To have an “immigration problem” is enormously flattering for a country. For that problem to go away is a dark cloud, a bad omen, a sign that something is going terribly wrong. The absence of an immigration problem can quickly turn into an emigration problem.

What jobs were once available that are no longer there? In housing for one. Mark Thornton pointed out that the housing bubble was a massive subsidy for immigration, since it was the immigrants who put up the drywall, painted the houses, and landscaped the yards. In this sector, what we might be seeing is a return to the status quo ante.

But housing is not an isolated sector. It is connected to other sectors such as retail and agriculture that are currently in a state of bust. Indeed, it is highly likely that the bust is going to be disproportionately large as compared to the boom, in which case the refusal to bother to immigrate is a sign of a more fundamental shift in American economic life.

We could be entering a period of prolonged economic stagnation, thanks not to some long wave or mysterious change of history, but as a direct result of Washington, DC’s egregious management of public policy.

At the same time, the war on terror combined with nationalist hysteria has succeeded in dramatically limiting the ability of banks and technology firms to hire people from abroad to do the kind of work that is so desperately in demand these days. Higher skilled employees are harder and harder to come by, given the rotten American educational system.

Leave it to the federal government to make it more difficult to find labor when it is needed most. A little noticed provision of the February 2009 stimulus package actually punishes firms that use the provisions in immigration law that allow the hiring of foreign workers. All of this combines to erect ever more barriers to prosperity.

By way of review, the main sources of prosperity are two: capital investment and increases in the division of labor. When the prospects for investment fall, it becomes ever more important to widen the cooperative efforts among all peoples to exchange. A fall in the division of labor, which is implied by a fall in immigration, can have dramatically bad economic effects.

For example, it means that all of us have to do more of what we don’t do well and less of what we are good at. Instead of hiring, we do the job ourselves, which means that we don’t choose our highest valued uses of time. If you reduce the division of labor back enough, you land in a hunter/gatherer society where no civilization exists. Every step away from the extended division of labor makes us poorer and brings us closer to de-civilization.
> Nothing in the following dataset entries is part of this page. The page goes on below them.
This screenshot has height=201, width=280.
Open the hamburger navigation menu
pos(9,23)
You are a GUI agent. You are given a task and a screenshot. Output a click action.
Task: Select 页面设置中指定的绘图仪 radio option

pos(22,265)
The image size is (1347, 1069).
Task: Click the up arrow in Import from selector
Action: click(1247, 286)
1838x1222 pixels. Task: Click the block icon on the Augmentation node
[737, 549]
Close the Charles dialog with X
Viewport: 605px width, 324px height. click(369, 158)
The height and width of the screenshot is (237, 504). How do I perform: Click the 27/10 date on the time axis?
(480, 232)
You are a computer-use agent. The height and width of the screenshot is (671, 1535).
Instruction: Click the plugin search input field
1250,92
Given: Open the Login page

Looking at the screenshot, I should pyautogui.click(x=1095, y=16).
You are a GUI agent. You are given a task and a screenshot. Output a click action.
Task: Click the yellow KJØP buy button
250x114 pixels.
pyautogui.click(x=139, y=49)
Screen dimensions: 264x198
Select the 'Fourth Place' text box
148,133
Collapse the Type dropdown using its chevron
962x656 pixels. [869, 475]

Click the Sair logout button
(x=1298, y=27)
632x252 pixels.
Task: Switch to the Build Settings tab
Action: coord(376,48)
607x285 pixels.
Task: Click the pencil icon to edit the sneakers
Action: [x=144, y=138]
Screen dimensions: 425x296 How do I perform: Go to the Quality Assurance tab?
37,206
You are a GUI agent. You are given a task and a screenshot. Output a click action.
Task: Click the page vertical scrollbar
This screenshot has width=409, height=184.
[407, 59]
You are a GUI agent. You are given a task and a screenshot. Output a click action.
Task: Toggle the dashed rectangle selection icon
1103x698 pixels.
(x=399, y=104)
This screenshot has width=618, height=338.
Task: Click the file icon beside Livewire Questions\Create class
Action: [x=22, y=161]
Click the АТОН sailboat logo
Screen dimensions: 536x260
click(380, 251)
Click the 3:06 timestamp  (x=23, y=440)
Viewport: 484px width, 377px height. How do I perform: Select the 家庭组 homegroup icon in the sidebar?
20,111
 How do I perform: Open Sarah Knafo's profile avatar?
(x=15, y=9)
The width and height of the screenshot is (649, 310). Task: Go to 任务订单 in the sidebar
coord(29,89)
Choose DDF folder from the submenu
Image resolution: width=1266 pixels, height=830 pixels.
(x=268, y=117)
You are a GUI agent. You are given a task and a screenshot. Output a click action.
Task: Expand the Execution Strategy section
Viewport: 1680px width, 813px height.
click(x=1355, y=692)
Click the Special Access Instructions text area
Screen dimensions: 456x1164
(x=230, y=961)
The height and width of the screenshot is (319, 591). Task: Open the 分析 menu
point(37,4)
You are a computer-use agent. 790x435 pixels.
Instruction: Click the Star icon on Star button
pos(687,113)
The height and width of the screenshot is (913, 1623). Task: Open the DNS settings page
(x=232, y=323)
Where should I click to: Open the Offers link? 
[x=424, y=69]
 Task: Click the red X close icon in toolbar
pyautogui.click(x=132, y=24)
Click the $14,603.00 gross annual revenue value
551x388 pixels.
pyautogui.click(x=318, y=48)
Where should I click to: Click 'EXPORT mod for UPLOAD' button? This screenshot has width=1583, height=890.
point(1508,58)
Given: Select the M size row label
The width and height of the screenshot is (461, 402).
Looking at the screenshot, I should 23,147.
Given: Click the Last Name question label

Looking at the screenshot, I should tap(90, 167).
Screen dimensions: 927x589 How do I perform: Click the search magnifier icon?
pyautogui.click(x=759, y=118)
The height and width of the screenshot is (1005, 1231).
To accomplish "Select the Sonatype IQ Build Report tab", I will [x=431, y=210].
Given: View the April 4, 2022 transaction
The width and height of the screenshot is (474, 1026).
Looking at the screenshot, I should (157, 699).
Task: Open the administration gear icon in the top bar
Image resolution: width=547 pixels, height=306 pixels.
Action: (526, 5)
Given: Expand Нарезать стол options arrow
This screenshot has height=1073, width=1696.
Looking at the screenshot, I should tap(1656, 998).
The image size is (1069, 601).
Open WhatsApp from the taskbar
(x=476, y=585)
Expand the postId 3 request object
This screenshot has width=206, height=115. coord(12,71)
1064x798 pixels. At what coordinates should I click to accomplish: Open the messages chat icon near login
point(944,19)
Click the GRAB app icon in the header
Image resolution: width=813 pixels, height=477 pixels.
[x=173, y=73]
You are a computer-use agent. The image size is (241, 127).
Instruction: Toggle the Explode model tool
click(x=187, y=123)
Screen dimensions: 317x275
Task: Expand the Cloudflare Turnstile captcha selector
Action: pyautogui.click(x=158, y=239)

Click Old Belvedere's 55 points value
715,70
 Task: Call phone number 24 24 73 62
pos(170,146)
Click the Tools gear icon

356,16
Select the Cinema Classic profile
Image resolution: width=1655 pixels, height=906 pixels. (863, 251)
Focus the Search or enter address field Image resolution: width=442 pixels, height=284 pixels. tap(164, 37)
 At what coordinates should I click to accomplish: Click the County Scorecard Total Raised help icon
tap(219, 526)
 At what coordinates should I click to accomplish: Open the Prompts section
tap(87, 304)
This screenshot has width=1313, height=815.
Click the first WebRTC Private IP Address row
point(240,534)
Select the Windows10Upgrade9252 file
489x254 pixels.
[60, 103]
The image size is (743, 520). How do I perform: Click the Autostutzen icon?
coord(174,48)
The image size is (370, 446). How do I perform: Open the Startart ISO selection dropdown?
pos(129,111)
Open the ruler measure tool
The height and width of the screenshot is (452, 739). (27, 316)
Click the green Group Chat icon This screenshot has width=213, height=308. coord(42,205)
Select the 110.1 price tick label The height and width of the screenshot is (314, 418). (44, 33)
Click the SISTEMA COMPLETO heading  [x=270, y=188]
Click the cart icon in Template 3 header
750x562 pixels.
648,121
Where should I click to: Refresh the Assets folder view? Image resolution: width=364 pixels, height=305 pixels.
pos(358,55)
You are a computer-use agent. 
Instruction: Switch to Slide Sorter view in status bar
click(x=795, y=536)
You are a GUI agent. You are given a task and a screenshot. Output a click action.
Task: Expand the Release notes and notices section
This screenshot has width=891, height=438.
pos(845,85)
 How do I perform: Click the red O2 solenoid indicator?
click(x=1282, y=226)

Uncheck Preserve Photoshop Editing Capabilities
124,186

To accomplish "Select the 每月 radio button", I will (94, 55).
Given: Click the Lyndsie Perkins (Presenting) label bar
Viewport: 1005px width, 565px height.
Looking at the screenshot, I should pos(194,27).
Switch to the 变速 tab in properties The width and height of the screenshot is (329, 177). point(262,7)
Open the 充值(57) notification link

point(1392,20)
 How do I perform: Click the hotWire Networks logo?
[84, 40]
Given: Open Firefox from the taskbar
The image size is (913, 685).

Prosperity is associated with the widest possible division of labor. This is what leads to innovation too. It is not a surprise that 15% of the venture-backed companies that are high on the list of innovators were founded by foreign-born entrepreneurs. These are companies that benefit everyone.

Meanwhile, we will soon be dealing with an added issue of a growing brain drain. I personally know many brilliant people who have left the country or are seriously considering doing so, looking around the world for a home with economic opportunity and where the looters aren’t running public policy.

Emigration out of the United States has been growing every year since 1991, from 252,000 in 1991 to 311,000 in 2005. I couldn’t find data past that point, but can there be any doubt where we are heading with this? Low-skilled employees want nothing to do with us. High-skilled employees are not allowed in. Enterprise is being killed at every turn. It won’t be long now before larger and larger numbers of people vote with their feet.

A final insult is how US tax law treats its emigrants from this country. It continues to tax them as if they are lifetime slaves. Wherever you go, the force is with you.

The heck of it is that all of this could be turned around today. It only takes political will to let freedom reign, and a social consensus against tyranny to form and strengthen.